— Begin EXTRACTED ENTRIES —
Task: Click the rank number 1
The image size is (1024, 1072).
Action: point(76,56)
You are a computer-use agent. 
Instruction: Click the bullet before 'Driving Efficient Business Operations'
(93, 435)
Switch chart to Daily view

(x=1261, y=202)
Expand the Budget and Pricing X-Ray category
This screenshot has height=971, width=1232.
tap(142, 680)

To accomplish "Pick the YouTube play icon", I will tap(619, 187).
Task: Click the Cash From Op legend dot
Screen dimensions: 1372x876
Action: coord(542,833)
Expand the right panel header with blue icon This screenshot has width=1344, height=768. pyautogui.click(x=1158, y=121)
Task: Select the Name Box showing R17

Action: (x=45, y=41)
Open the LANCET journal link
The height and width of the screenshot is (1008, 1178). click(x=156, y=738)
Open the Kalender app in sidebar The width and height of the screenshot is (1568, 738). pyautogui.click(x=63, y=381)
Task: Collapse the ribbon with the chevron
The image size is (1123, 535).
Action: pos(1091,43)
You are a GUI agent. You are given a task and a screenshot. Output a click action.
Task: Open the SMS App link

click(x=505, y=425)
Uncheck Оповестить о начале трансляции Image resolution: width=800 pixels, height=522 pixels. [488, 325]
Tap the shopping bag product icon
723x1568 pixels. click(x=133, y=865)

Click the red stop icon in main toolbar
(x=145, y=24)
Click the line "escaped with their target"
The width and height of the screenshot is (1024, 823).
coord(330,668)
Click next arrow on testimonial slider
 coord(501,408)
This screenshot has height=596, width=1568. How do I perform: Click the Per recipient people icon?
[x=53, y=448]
— End EXTRACTED ENTRIES —
WHAT THE TASK REQUIRES:
Write out the records as a numbered list, starting at the beginning and ending with the line that contains "Expand the right". Skip blank lines.

TASK ANSWER:
1. Task: Click the rank number 1
2. The image size is (1024, 1072).
3. Action: point(76,56)
4. You are a computer-use agent. 
5. Instruction: Click the bullet before 'Driving Efficient Business Operations'
6. (93, 435)
7. Switch chart to Daily view
8. (x=1261, y=202)
9. Expand the Budget and Pricing X-Ray category
10. This screenshot has height=971, width=1232.
11. tap(142, 680)
12. To accomplish "Pick the YouTube play icon", I will tap(619, 187).
13. Task: Click the Cash From Op legend dot
14. Screen dimensions: 1372x876
15. Action: coord(542,833)
16. Expand the right panel header with blue icon This screenshot has width=1344, height=768. pyautogui.click(x=1158, y=121)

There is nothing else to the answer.